El choque verbal «subido de tono» y un supuesto jalón de cabello a una de sus pupilas en el premundial femenino sub-17 en Trinidad y Tobago también arrastró castigo económico para el técnico de selecciones femeninas, Éric Acuña, quien, además, deberá seguir fuera de las Azules por lo menos dos meses más.
La información revelada inicialmente en el programa Súper Fútbol, que se transmite a través de YouTube, fue confirmada por el técnico Acuña, quien afirmó que presentará este viernes la respectiva apelación, ya que no coincide el tiempo de suspensión y también requiere aclaración de por qué le han impuesto $1,000 de multa.
Según el estratega de selecciones femeniles, él fue separado de su cargo desde el pasado 2 de abril, pero la notificación le llegó por escrito hasta el 24 del mismo mes por lo que su sanción de tres meses (con efecto retroactivo) acabaría el 24 de julio, algo que no cuadra en sus cuentas.

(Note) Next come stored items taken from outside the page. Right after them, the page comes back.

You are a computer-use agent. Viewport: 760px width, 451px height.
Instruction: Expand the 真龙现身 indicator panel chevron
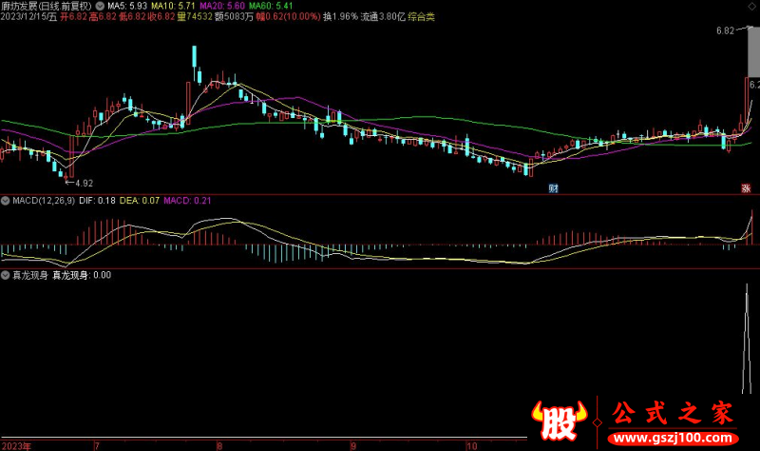(6, 275)
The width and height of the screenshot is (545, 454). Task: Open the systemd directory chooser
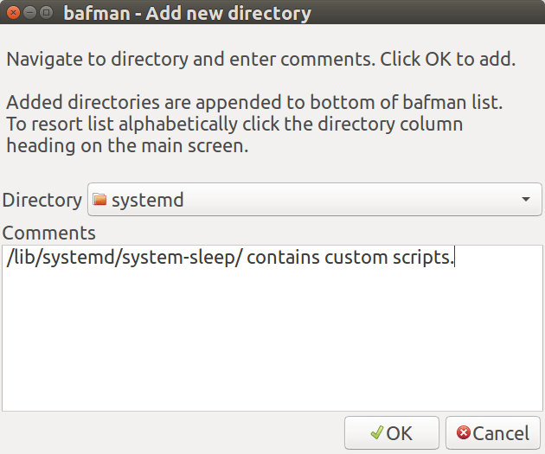coord(314,200)
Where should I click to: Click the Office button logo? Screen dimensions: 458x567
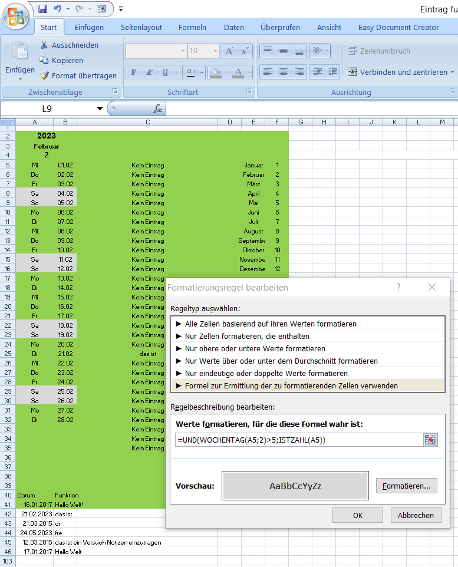click(x=17, y=17)
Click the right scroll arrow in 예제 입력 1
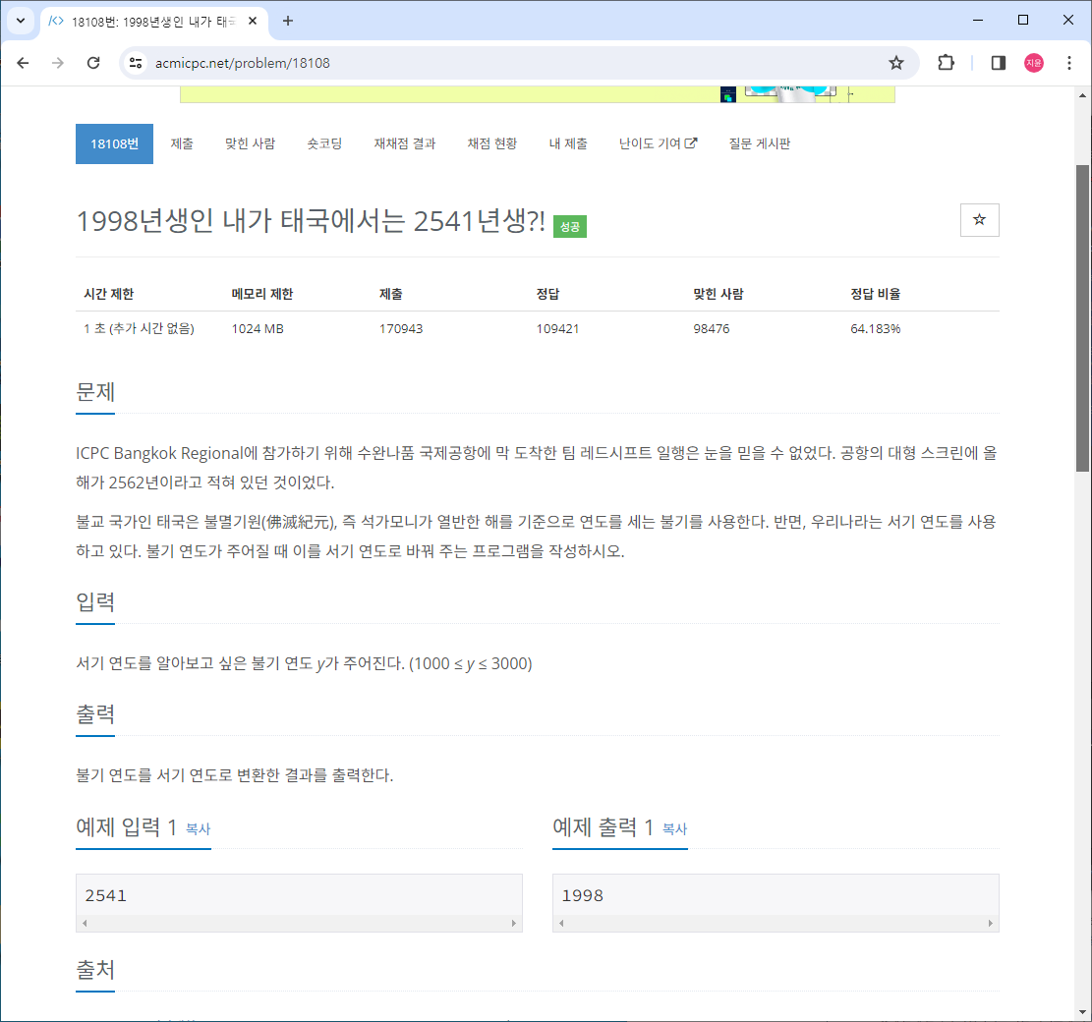 click(x=513, y=923)
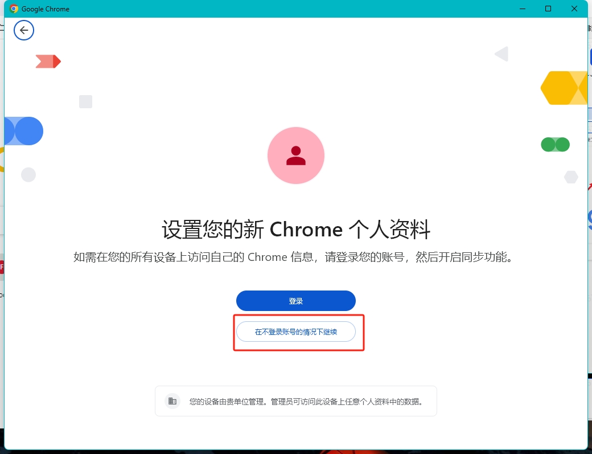Click the blue double-circle decoration
The width and height of the screenshot is (592, 454).
coord(24,131)
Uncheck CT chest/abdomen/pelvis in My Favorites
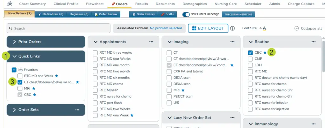 coord(20,82)
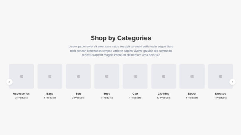Click the Belt category name
This screenshot has width=241, height=135.
click(x=78, y=93)
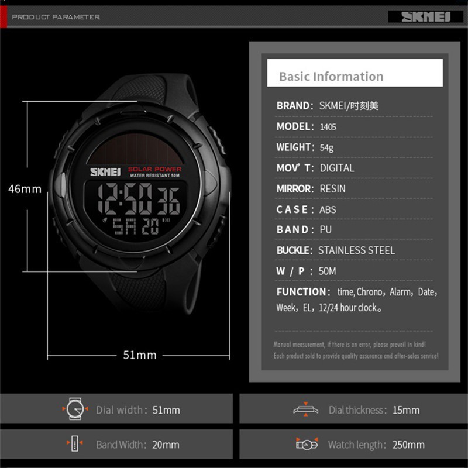Screen dimensions: 468x468
Task: Click the FUNCTION description text
Action: coord(357,299)
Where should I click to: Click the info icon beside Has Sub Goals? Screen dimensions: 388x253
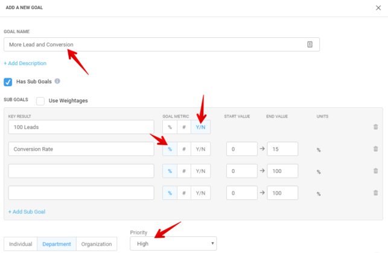tap(57, 81)
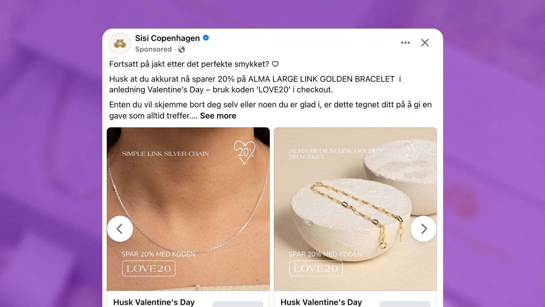Expand post text with See more

coord(218,115)
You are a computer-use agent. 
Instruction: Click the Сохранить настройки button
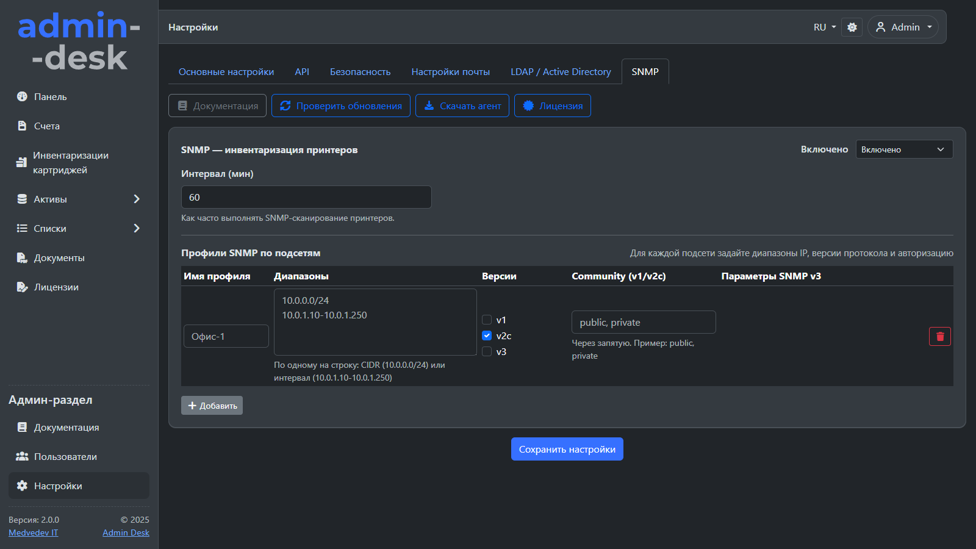pos(567,450)
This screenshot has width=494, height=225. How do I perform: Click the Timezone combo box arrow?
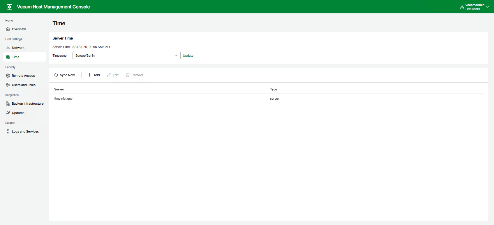176,56
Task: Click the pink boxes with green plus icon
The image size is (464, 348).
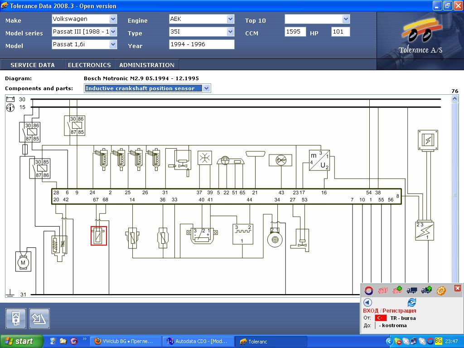Action: (397, 290)
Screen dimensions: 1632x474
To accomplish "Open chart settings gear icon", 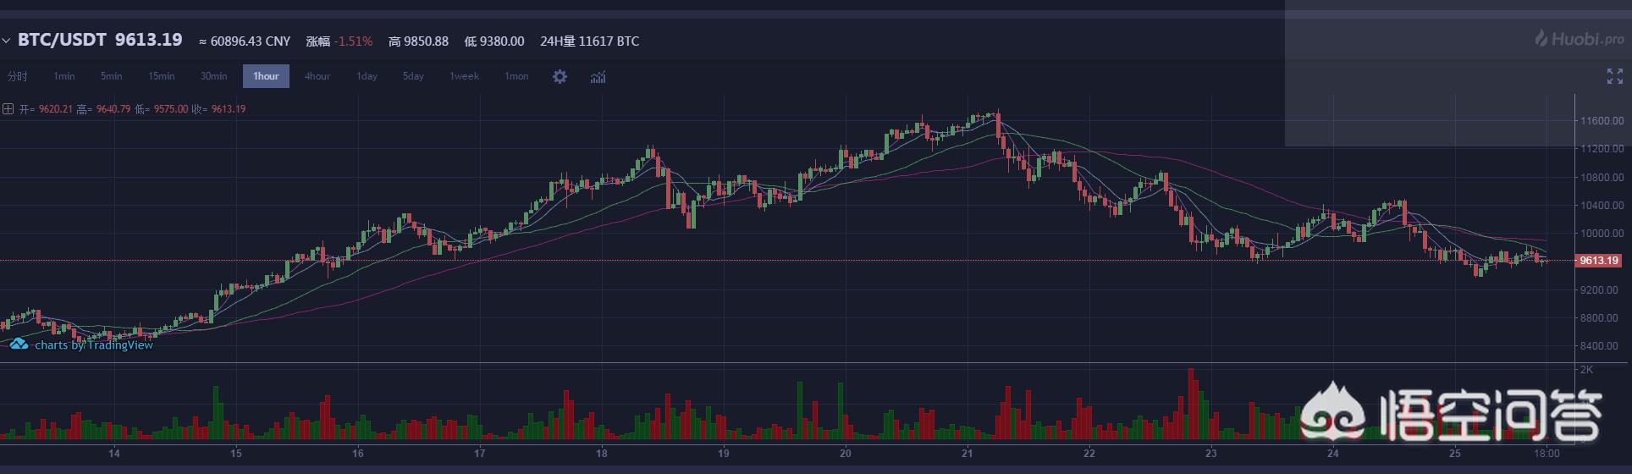I will pyautogui.click(x=560, y=76).
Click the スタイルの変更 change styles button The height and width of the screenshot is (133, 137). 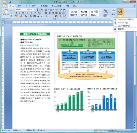(x=106, y=13)
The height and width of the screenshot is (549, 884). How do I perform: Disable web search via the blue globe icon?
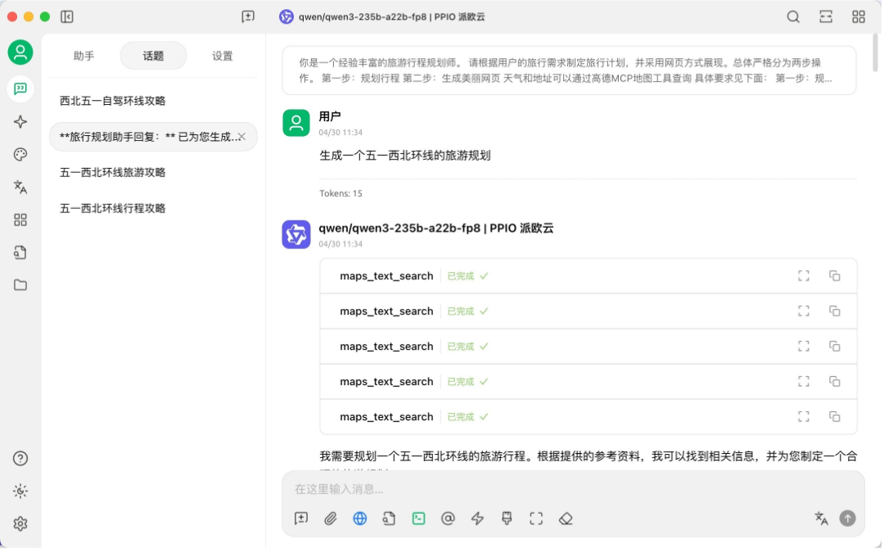(x=360, y=518)
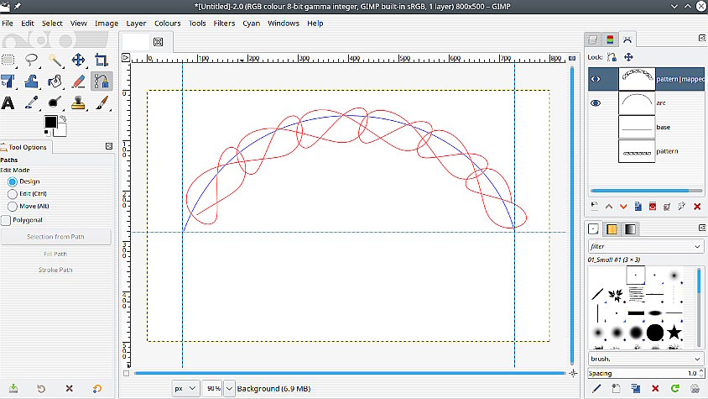Viewport: 708px width, 399px height.
Task: Enable the Polygonal checkbox
Action: click(x=7, y=220)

«Son tres meses, pero hay un error. A mí se me suspendió el 2 de abril, el 24 me lo pasaron por escrito. A mí me suspendieron directamente después del juego ante Trinidad y Tobago, hay un error y eso lo vamos a apelar. Y segundo, ¿de dónde se sacaron los mil dólares», afirmó Acuña.
El reclamo del míster tiene, incluso, argumentos públicos, ya que el 3 de abril pasado la Fesfut anunció oficialmente la separación de Acuña.
«Esta decisión ha sido tomada como medida de precaución y en cumplimiento de las políticas de salvaguarda de la FIFA» expuso el ente rector del fútbol en esa ocasión.
Miguel Amaya, el abogado que representó a la familia de la jugadora Makenna Zukeran, la principal involucrada en el conflicto, confirmó que efectivamente ya fue notificado de la resolución.